------ PROVIDED DATA

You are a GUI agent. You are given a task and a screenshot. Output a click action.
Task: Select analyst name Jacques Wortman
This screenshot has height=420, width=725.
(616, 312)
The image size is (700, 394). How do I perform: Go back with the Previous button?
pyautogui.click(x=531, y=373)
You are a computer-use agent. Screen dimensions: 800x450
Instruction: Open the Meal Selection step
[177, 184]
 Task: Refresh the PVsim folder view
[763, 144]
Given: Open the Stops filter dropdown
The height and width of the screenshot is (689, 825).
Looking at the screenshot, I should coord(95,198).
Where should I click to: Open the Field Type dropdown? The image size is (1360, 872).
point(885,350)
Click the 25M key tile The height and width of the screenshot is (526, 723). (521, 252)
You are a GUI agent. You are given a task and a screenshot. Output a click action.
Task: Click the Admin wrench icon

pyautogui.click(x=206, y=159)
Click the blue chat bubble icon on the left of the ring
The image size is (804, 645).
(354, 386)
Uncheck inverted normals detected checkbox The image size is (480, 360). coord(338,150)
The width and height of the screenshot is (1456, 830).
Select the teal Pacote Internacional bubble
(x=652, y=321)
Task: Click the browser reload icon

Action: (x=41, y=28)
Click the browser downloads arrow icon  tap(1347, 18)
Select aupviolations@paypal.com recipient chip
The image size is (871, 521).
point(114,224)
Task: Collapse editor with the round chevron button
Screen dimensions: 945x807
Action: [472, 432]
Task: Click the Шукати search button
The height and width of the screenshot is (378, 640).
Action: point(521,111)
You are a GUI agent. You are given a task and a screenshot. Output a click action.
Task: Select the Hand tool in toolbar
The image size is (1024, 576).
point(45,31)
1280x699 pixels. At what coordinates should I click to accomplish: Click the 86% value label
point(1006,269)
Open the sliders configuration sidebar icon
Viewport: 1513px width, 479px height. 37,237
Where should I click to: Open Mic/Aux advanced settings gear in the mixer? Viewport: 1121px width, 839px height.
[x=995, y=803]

------------

▶ _EXERCISE DESCRIPTION_
What is needed is an exact copy of all the data above.

▶ _OUTPUT FOR THIS TASK_
You are a GUI agent. You are given a task and a screenshot. Output a click action.
Task: Select analyst name Jacques Wortman
This screenshot has height=420, width=725.
(616, 312)
The image size is (700, 394). How do I perform: Go back with the Previous button?
pyautogui.click(x=531, y=373)
You are a computer-use agent. Screen dimensions: 800x450
Instruction: Open the Meal Selection step
[177, 184]
 Task: Refresh the PVsim folder view
[763, 144]
Given: Open the Stops filter dropdown
The height and width of the screenshot is (689, 825).
Looking at the screenshot, I should coord(95,198).
Where should I click to: Open the Field Type dropdown? The image size is (1360, 872).
point(885,350)
Click the 25M key tile The height and width of the screenshot is (526, 723). (521, 252)
You are a GUI agent. You are given a task and a screenshot. Output a click action.
Task: Click the Admin wrench icon

pyautogui.click(x=206, y=159)
Click the blue chat bubble icon on the left of the ring
The image size is (804, 645).
(354, 386)
Uncheck inverted normals detected checkbox The image size is (480, 360). coord(338,150)
The width and height of the screenshot is (1456, 830).
Select the teal Pacote Internacional bubble
(x=652, y=321)
Task: Click the browser reload icon

Action: (x=41, y=28)
Click the browser downloads arrow icon  tap(1347, 18)
Select aupviolations@paypal.com recipient chip
The image size is (871, 521).
point(114,224)
Task: Collapse editor with the round chevron button
Screen dimensions: 945x807
Action: [472, 432]
Task: Click the Шукати search button
The height and width of the screenshot is (378, 640).
Action: point(521,111)
You are a GUI agent. You are given a task and a screenshot. Output a click action.
Task: Select the Hand tool in toolbar
The image size is (1024, 576).
point(45,31)
1280x699 pixels. At what coordinates should I click to accomplish: Click the 86% value label
point(1006,269)
Open the sliders configuration sidebar icon
Viewport: 1513px width, 479px height. 37,237
Where should I click to: Open Mic/Aux advanced settings gear in the mixer? Viewport: 1121px width, 839px height.
[x=995, y=803]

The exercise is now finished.